これにより、中国の商業用原子力発電設備は39基、3,780万kWに到達しており、容量ではまだ日本より80万kWほど少ないものの、基数では日本と並んで世界第3位に躍進。中国ではこれに続いて、WH社製AP1000を採用した三門1号機(PWR、125万kW)とフラマトム社製欧州加圧水型炉(EPR)の台山1号機(PWR、175万kW)も6月末に送電開始していることから、年内にも基数・容量ともに日本の開発規模を追い抜く見通しである。
合計6基の100万kW級原子炉建設が計画されている陽江原子力発電所は、中国でも最大規模の原子力発電サイトになる予定。1~4号機には仏国のPWR技術をベースとする第2世代改良型の「CPR1000」が採用され、それぞれ2014年3月、2015年6月、2016年1月、および2017年3月から営業運転中である。

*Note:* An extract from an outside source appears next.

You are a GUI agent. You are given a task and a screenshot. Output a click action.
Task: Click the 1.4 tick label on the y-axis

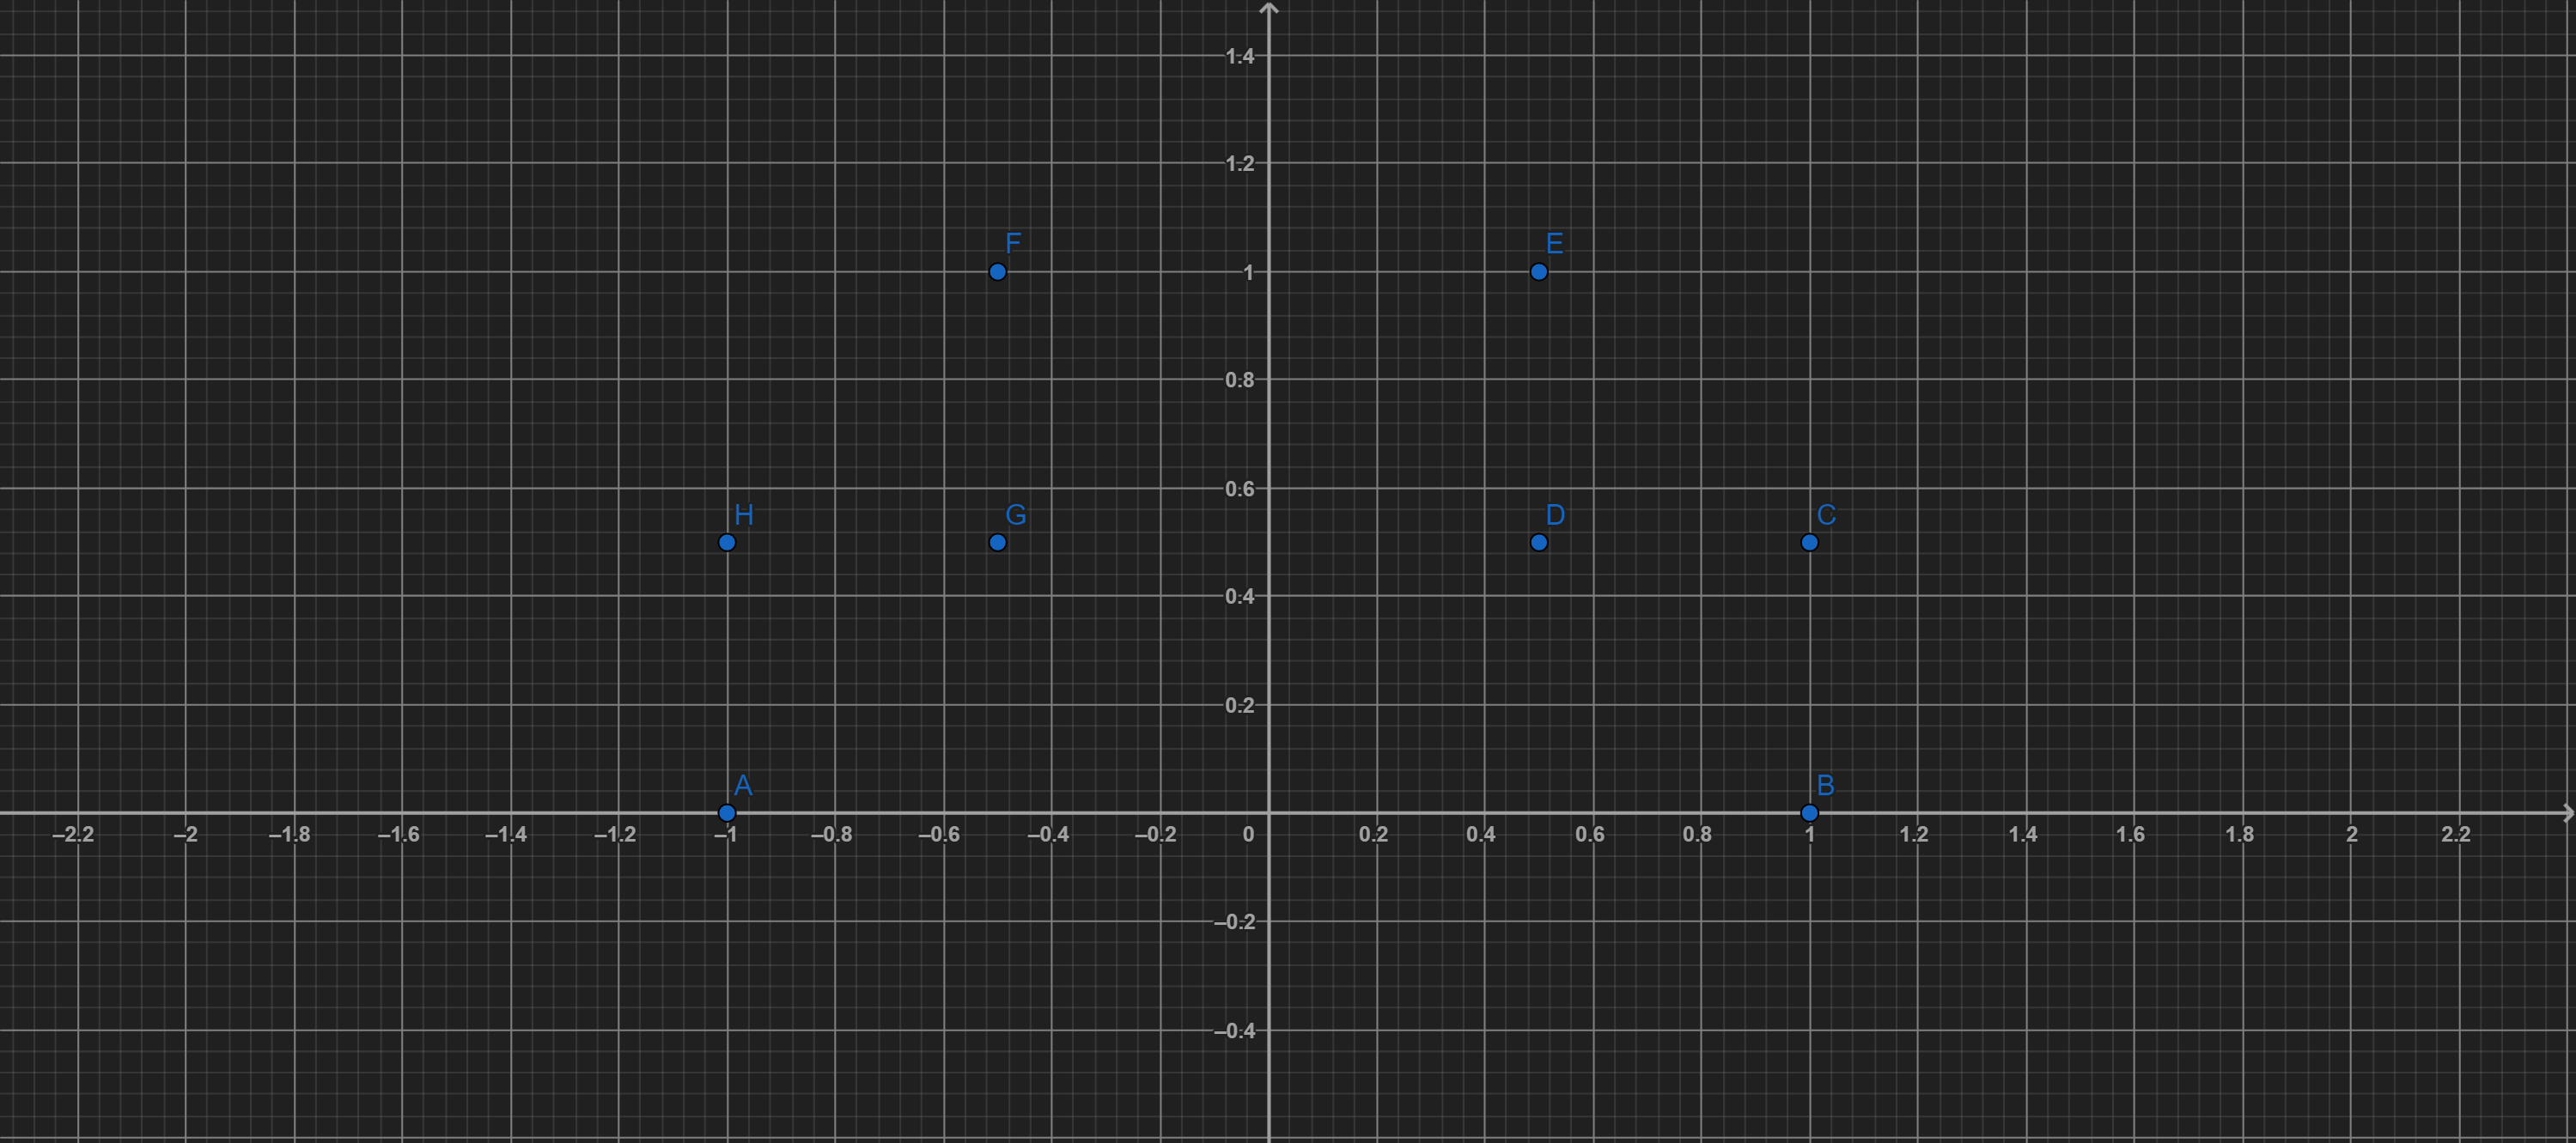point(1240,56)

5、6号機では第3世代の技術特性を有するという「ACPR1000」が採用され、CGNはそれぞれ2013年9月と12月にこれらを本格着工した。同設計では、「CPR1000」設計に基づいて31項目の改良を安全分野で加えたとCGNは説明。特に、CGN子会社の広利核公司が独自に開発したという国産デジタル式計測制御(I&C)系を初めて装備している点を強調した。今年5月に臨界条件を達成して送電網に接続された5号機は、「ACPR1000」設計として初めて、営業運転を開始したことになる。
CGNによると、同発電所で稼働中の1~4号機は2017年だけで約300億kWhを発電。これにより、926万トンの石炭が節約され、約2,400万トンのCO2の排出を削減できたとしている。同発電所最後の1基として建設中の6号機も、2019年中に運転開始が可能になると見られている。